◆ GIVEN TASK
Starting with the line that contains "Task: Click the GitHub Octocat logo" and going on through the final line below, set out those lines as a numbered list without any blank lines. Leave the pictures out of your answer.
◆ ◆ ◆ ◆
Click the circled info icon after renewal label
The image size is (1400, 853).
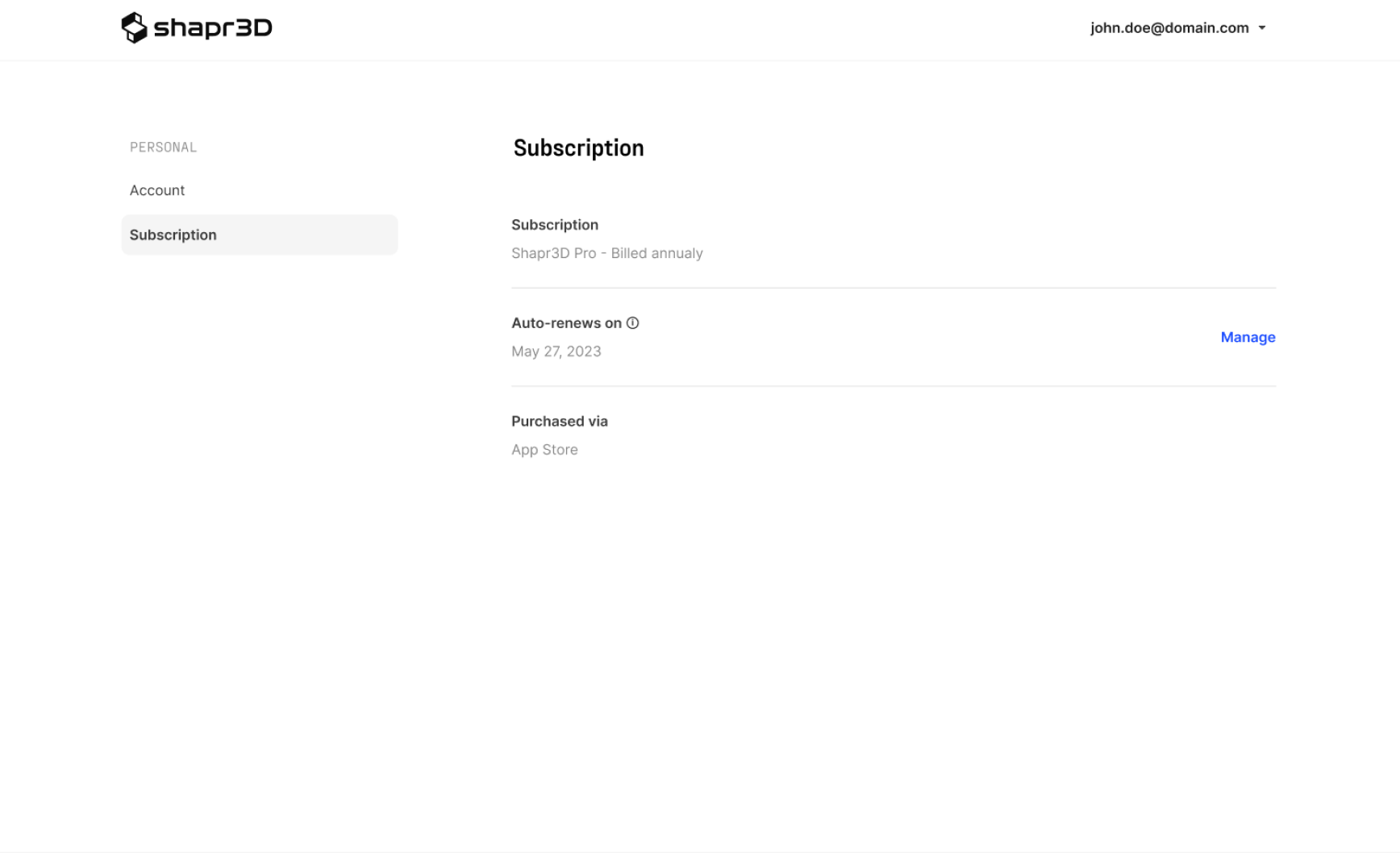coord(632,322)
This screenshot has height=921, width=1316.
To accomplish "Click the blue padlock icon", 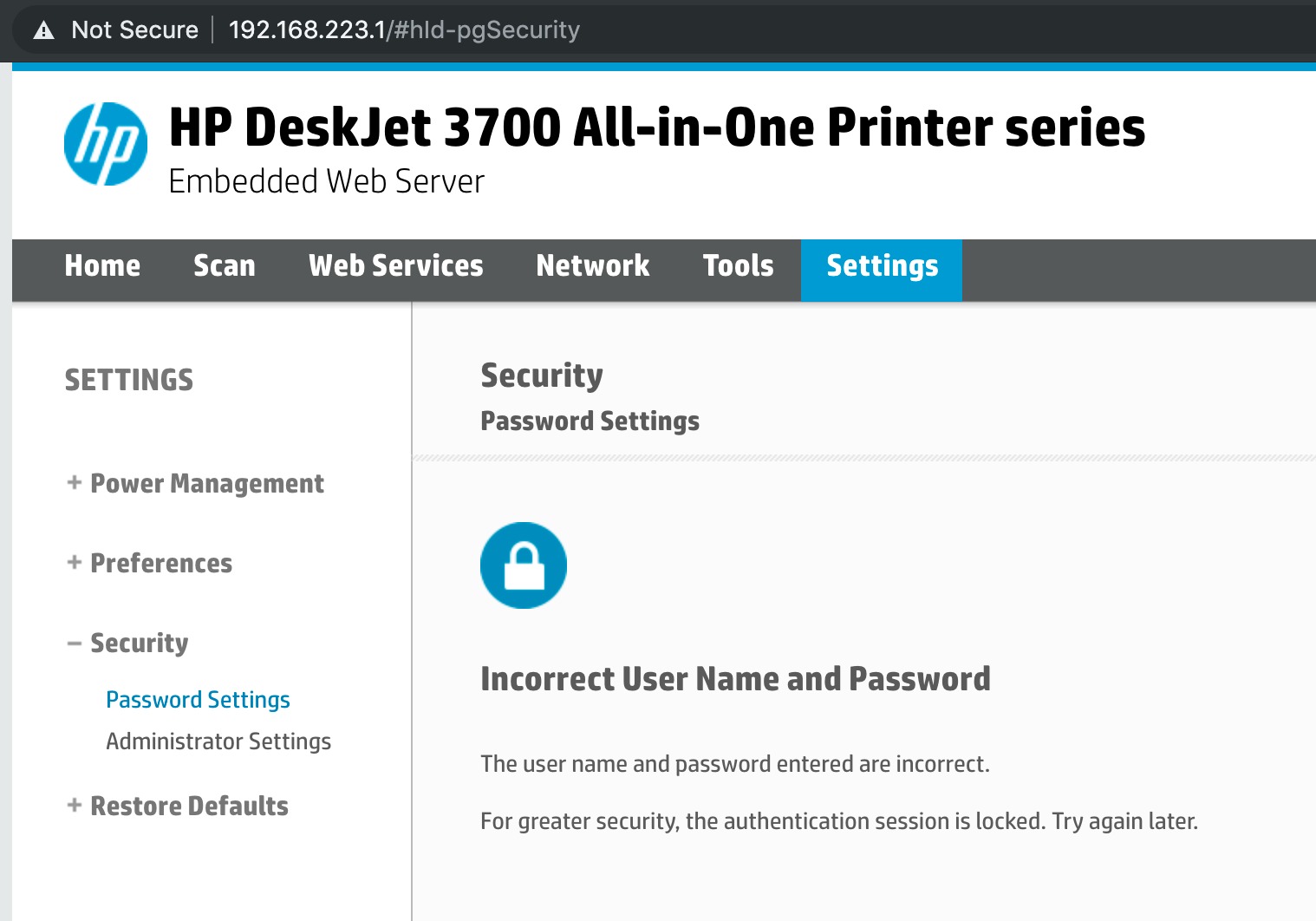I will click(x=524, y=565).
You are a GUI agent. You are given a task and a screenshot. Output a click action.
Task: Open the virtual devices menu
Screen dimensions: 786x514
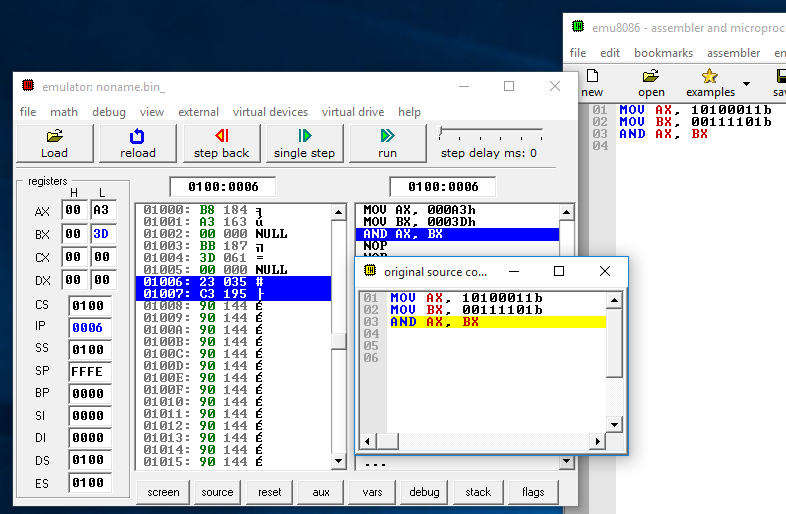click(x=270, y=112)
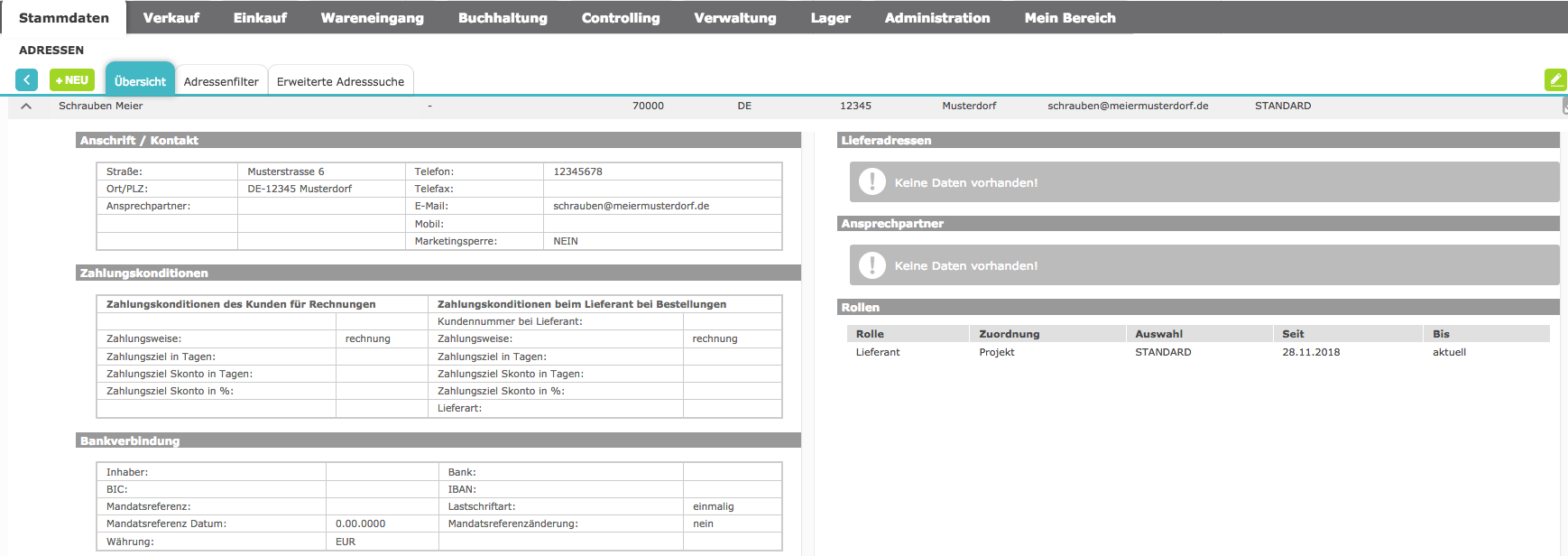Click the green pencil edit icon
The height and width of the screenshot is (556, 1568).
tap(1555, 80)
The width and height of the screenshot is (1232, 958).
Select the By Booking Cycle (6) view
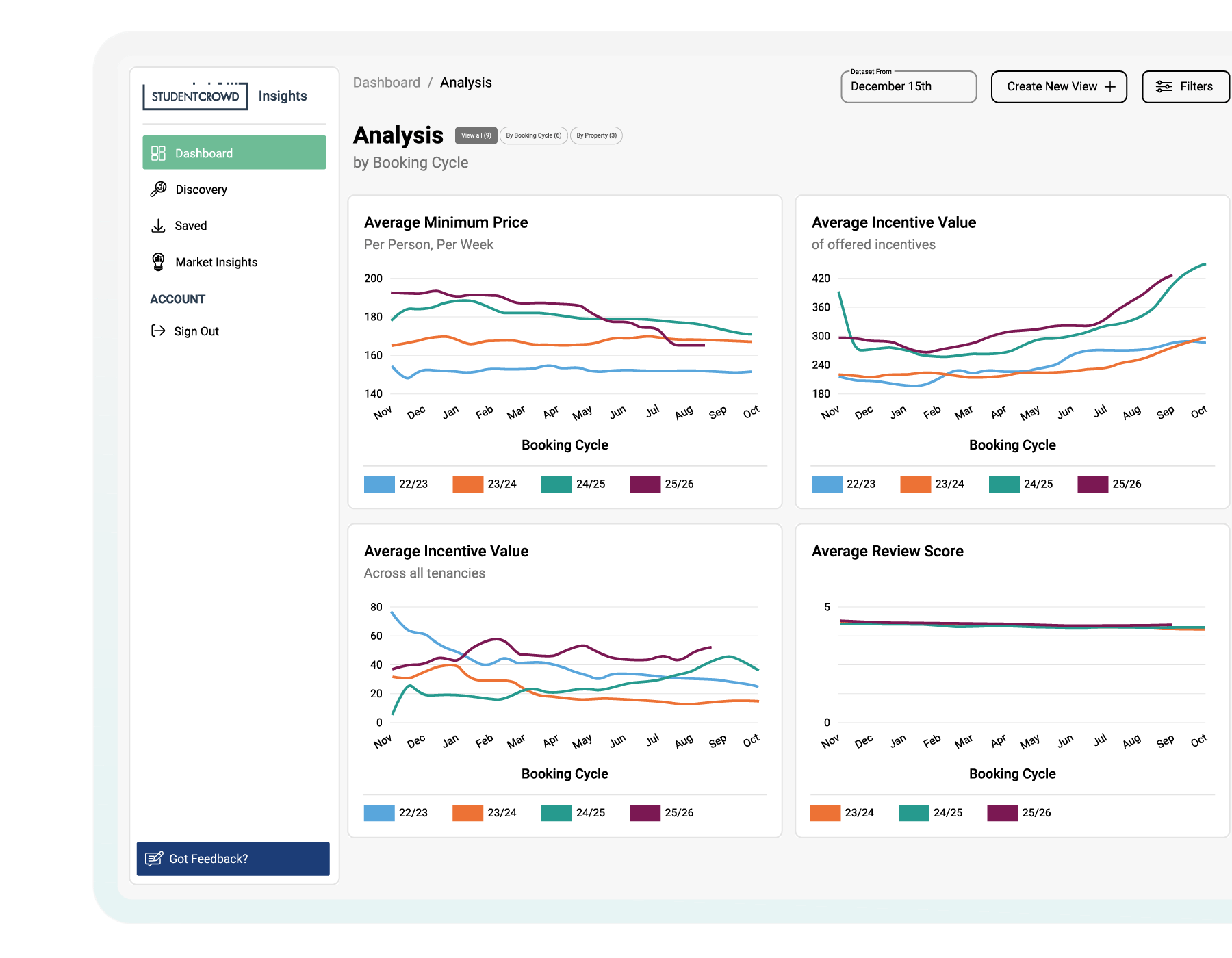tap(533, 135)
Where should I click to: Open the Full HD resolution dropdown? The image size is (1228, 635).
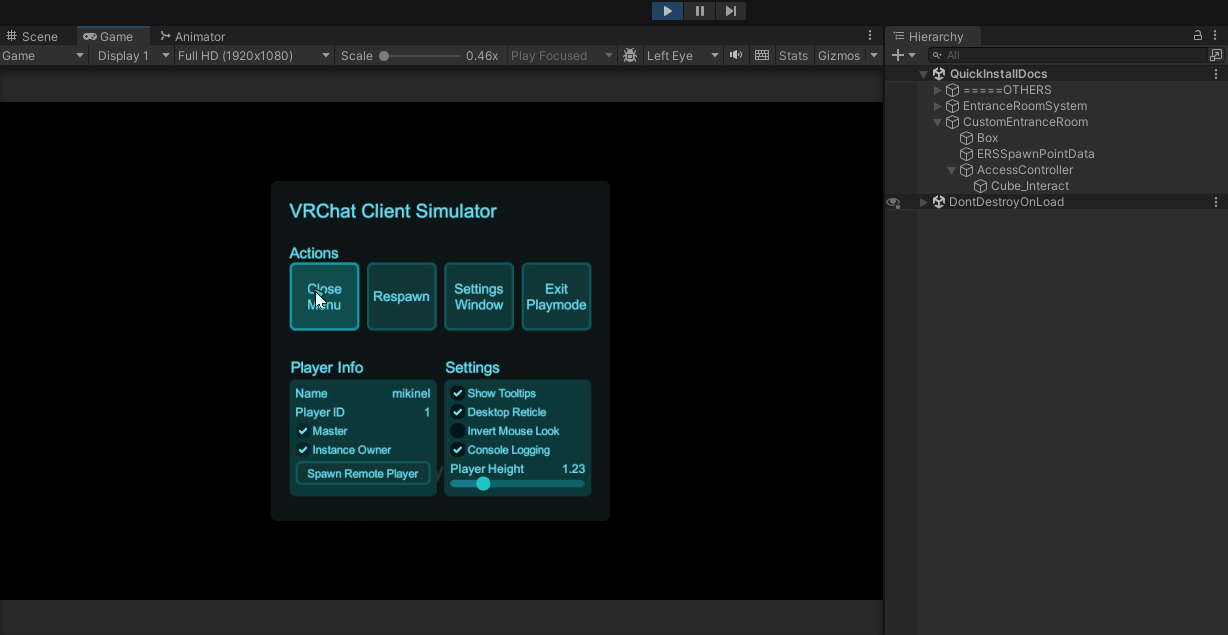pyautogui.click(x=253, y=56)
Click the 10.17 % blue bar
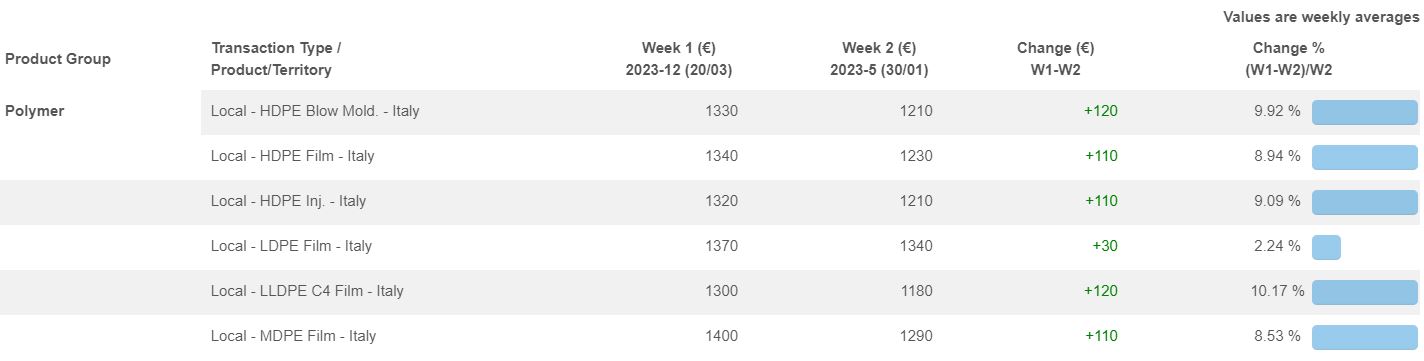The image size is (1424, 361). pos(1365,292)
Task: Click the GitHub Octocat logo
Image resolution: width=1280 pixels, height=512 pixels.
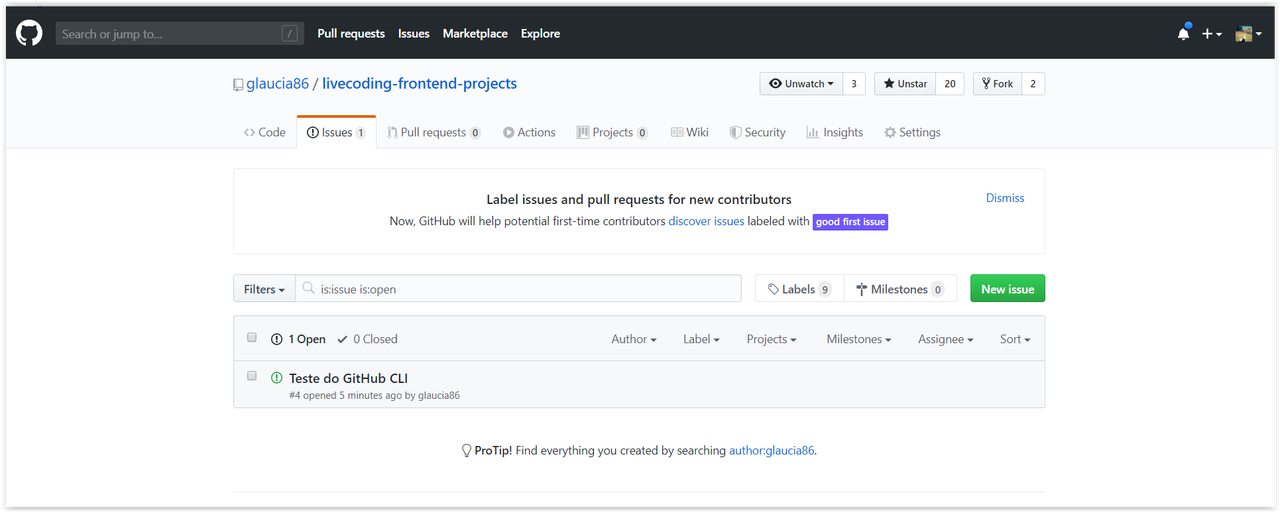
◆ ◆ ◆ ◆
◆ RESULT FOR THIS EXERCISE
1. Task: Click the GitHub Octocat logo
2. Image resolution: width=1280 pixels, height=512 pixels.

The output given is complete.